TASK DESCRIPTION >> Return each line below that contains the string "width".

-- start of EXCERPTED RECORDS --

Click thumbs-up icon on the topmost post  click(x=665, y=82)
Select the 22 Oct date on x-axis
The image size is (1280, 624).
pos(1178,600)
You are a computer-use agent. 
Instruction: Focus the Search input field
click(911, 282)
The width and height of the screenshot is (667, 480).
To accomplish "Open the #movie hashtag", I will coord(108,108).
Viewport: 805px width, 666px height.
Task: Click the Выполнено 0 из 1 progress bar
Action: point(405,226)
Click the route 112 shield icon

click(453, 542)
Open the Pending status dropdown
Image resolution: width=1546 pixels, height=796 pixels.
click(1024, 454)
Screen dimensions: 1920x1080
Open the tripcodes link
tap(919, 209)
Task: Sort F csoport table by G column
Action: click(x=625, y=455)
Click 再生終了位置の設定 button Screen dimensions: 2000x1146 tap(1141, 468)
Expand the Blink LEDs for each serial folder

-- end of EXCERPTED RECORDS --

RESPONSE BELOW >>
The width and height of the screenshot is (667, 480).
Viewport: 805px width, 666px height.
Image resolution: width=1546 pixels, height=796 pixels.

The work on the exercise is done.